_Task goal_. Arrange the records starting at the line with "Click the else" and ending at the line with "pyautogui.click(x=966, y=52)" as a two-column CSV with the headers request and answer, one row per record. Put the text and its answer each in a single quoted field, and replace line breaks with spaces.
───── Material for this task ─────
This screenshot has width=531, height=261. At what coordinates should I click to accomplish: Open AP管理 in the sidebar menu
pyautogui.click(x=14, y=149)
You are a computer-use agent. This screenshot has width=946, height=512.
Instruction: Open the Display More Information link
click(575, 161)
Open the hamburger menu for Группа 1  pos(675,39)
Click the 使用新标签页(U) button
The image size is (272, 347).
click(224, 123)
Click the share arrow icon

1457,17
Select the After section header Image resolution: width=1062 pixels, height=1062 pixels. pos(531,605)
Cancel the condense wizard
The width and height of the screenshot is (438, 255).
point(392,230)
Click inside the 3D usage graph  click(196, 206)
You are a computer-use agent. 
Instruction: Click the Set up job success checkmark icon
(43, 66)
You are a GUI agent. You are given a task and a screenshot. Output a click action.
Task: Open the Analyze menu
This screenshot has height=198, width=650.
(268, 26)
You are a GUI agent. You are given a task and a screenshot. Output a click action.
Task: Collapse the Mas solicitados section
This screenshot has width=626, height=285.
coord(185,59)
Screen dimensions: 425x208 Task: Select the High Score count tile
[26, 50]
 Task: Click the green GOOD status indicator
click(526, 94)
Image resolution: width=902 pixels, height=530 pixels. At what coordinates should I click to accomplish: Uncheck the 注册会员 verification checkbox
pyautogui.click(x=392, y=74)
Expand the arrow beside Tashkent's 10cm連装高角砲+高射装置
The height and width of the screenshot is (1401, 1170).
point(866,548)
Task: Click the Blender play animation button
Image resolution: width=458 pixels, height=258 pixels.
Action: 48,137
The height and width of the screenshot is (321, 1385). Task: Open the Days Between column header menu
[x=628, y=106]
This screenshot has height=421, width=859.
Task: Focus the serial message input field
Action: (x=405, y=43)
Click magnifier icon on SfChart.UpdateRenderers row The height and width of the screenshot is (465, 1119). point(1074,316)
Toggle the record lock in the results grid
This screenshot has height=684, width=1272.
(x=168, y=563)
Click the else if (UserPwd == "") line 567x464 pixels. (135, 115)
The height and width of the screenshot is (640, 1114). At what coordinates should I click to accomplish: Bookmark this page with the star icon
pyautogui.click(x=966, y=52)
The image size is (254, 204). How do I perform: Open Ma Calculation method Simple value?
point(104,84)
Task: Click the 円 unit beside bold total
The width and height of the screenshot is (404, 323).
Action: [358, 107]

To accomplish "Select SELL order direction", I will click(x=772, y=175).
─────
_Written answer_.
request,answer
"Click the else if (UserPwd == """") line 567x464 pixels.","(135, 115)"
"The height and width of the screenshot is (640, 1114). At what coordinates should I click to accomplish: Bookmark this page with the star icon","pyautogui.click(x=966, y=52)"